Hava kargo işlemlerinde otomasyon düzeyi hızla artacak
Yine Fraunhofer IML tarafından geliştirilen ters sarkaç prensibine dayanan ve harici bir karşı ağırlık gerektirmeyen iki tutucu kola sahip dinamik olarak stabil bir sistem olan evoBOT, paketleri bir Euro paletten X-ray makinesinin konveyör bandına ve X-ray işleminden sonra palete geri yerleştiriyor. Bu süreçler, Otomatik Güdümlü Araçların (AGV) koordinasyonu için düşük eşikli bir sistem olan Fraunhofer kontrol yazılımı openTCS aracılığıyla yönlendiriliyor.

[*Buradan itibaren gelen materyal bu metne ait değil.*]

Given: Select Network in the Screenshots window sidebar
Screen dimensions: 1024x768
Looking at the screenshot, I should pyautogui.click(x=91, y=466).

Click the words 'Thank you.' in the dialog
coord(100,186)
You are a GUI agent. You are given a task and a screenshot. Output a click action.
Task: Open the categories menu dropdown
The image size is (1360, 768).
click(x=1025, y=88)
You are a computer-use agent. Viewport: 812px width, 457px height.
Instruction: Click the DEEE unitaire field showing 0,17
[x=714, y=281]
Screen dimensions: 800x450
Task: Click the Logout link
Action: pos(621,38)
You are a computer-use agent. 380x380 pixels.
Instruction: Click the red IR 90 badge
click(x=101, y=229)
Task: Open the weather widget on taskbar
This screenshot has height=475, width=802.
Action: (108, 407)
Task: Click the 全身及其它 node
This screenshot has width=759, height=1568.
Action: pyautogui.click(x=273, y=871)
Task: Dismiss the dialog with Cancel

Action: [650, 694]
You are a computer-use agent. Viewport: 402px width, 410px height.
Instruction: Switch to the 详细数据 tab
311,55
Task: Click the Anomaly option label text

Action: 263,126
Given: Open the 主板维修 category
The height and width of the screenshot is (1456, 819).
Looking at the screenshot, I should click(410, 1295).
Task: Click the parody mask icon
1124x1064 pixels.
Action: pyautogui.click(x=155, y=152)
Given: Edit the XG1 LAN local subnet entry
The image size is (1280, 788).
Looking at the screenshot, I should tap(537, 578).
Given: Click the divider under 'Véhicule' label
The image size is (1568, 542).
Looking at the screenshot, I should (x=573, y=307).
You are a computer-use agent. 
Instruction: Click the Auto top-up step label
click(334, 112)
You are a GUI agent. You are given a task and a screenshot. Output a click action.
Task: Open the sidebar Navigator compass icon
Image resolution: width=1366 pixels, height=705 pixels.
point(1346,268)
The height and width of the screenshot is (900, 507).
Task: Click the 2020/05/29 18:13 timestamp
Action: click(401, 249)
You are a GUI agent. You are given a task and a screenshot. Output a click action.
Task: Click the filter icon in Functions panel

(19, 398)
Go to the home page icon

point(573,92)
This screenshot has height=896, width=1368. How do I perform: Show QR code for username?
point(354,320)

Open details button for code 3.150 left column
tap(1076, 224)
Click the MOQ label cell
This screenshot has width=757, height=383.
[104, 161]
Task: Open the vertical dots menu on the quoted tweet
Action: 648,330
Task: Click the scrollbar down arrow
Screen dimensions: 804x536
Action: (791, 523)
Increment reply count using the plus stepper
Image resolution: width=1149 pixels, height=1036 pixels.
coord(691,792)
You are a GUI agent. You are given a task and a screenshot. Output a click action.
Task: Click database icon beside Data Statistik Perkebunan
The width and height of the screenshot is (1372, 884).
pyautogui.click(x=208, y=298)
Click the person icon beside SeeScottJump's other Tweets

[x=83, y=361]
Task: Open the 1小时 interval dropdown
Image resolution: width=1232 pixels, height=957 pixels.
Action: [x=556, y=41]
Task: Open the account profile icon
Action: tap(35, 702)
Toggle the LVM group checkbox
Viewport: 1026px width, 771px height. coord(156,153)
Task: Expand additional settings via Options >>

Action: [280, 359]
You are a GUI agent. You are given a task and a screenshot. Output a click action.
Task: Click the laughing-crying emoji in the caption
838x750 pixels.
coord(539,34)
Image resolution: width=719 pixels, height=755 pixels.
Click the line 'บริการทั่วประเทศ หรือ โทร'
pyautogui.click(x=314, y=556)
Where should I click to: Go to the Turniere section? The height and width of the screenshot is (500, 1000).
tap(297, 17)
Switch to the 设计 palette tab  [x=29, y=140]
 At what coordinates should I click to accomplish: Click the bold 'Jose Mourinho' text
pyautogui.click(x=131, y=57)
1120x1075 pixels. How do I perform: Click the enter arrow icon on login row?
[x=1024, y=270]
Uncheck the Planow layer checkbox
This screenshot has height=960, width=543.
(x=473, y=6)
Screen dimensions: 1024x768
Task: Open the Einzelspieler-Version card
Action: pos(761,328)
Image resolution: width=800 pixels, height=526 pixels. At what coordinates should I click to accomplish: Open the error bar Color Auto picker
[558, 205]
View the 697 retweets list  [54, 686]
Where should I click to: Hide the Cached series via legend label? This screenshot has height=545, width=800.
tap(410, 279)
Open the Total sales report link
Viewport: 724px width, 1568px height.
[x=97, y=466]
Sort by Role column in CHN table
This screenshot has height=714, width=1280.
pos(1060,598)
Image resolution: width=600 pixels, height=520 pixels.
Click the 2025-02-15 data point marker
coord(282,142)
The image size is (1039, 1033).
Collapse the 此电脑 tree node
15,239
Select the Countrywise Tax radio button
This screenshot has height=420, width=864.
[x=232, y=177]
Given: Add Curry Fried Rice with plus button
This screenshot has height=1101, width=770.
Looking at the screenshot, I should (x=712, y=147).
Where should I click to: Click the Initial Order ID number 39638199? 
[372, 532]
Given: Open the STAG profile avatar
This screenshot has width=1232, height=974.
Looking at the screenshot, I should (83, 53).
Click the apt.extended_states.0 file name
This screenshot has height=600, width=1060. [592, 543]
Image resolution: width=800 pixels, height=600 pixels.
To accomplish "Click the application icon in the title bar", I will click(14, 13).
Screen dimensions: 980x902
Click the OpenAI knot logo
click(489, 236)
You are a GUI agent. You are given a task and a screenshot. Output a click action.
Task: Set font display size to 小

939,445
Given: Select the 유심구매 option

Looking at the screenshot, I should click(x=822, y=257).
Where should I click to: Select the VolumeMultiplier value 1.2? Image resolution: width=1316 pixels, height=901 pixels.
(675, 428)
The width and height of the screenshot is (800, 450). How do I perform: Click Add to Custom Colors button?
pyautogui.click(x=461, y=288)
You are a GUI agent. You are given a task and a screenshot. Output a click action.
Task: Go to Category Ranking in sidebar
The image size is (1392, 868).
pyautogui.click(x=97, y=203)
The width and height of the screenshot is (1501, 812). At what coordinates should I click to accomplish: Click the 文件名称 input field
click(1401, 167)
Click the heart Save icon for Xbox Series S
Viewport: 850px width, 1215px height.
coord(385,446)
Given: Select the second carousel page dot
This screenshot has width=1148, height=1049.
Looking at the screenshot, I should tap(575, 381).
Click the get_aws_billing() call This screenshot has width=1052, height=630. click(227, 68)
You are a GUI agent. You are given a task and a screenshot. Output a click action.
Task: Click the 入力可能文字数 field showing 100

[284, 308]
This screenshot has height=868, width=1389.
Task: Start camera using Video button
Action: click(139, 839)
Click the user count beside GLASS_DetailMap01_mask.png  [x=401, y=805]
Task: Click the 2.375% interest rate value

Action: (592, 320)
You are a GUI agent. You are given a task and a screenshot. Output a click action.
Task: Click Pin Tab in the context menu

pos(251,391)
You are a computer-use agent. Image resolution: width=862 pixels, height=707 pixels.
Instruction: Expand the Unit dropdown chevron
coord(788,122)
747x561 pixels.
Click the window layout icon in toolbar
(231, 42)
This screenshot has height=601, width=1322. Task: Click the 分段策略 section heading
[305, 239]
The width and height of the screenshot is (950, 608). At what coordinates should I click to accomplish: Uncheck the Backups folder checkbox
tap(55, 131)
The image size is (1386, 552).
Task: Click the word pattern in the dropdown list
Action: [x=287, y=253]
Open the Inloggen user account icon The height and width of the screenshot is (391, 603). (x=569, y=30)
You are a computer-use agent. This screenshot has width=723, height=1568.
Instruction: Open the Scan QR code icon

Münih Havalimanı’nda gerçekleştirilen gösteri sırasında tüm süreç adımları tamamen otonom olmayarak bazı süreçler manuel olarak kontrol edilse dahi, araştırmacılar hava kargo işlemlerinde otomasyon düzeyinin hızla artacağına inanıyor. Konuyla ilgili değerlendirmelerde bulunan Fraunhofer IML İcra Direktörü Prof. Michael Henke, “Donanım tarafında bugün açıkça görüldüğü gibi, zaten oldukça ilerlemiş durumdayız. Gelecekte yapay zeka, araçların koordinasyonu ve kontrolünde bize destek olacak. Otonom robotların rotalarını önceden hesaplayabilmemiz ve çarpışmalardan güvenli bir şekilde kaçınabilmemiz için gerekli araçları ve algoritmaları sağlayacak. Nihayetinde, yakında hava kargo endüstrisini geleceğe uygun hale getirecek tamamen otonom sistemlere sahip olacağız” diye konuşuyor.